Scientific research across Italy has been on the sharp end of a series of funding cuts in recent years, with national research centres being scaled back and applied research grants drying up after the modest €140 million (£108 million) fund was wiped out in the country’s 2015 budget. But universities have borne the brunt of cuts with funding falling by €1 billion or 13% since 2009, according to some estimates.

As a result university recruitment has ground to a halt, and open research positions have fallen dramatically in the past six years, according to Giorgio Parisi from the Sapienza University of Rome, a signatory of the petition. ‘This meant that most of the people that retired were not being replaced,’ he says. ‘We have many, about [10,000–20,000], young researchers that are abroad, that cannot come into Italy just for a lack of positions.’

The cuts are partly a result of Italy’s precarious financial position, but have also been linked to attitudes popularised by the government of Silvio Berlusconi. ‘The minister of the economy [at that time], Giulio Tremonti, declared that you cannot eat culture,’ explains Parisi. ‘His opinion was that culture and science were not necessary for Italy, but I do not understand why he arrived at this conclusion.’

In an effort to reverse the downward trend in funding, Parisi, along with 69 other Italian scientists, published a letter in Nature last month calling on the EU to demand member states keep their R&D budgets above an agreed minimum level. Italy’s public and private spending on research is currently around 1.29% of GDP, lagging behind other European countries such as Germany, which spends approximately 2.84% of GDP.

Parisi believes the EU can put pressure on the Italian government as their R&D output falls well below the target set in the Lisbon Treaty of 2000, in which member states agreed to bring national research spending up to 3% of GDP. Only Denmark and Austria have met this target with an R&D output of 3.08% and 2.99% respectively, as of 2014.
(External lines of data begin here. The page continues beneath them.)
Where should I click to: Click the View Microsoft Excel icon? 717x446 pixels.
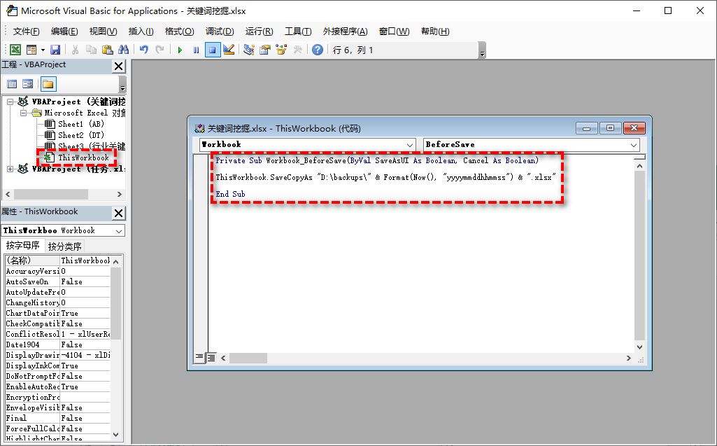pos(15,50)
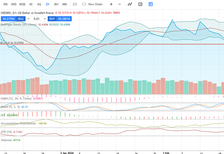
Task: Open the New Order dialog
Action: pyautogui.click(x=92, y=4)
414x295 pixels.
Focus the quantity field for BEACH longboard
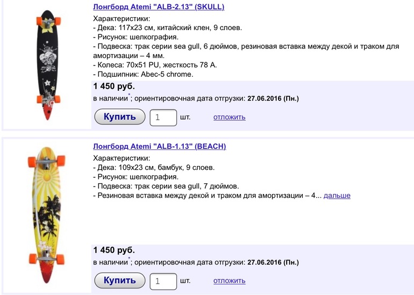(163, 281)
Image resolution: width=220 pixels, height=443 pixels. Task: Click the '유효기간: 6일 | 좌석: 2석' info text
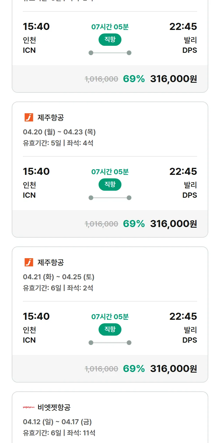coord(58,288)
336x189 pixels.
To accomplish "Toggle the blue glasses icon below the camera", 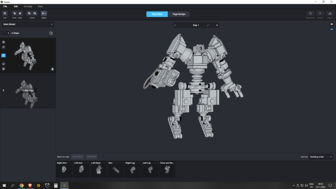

It is unclear what impact the petition will have on EU policymakers, but Parisi is adamant the spending disparity between countries will distort competition for funding applications if the EU does not act. ‘The difference between countries will certainly increase with time,’ comments Parisi. ‘If Italy wants to remain at the highest level between the developed countries, it is quite clear that the … sector of R&D is crucial.’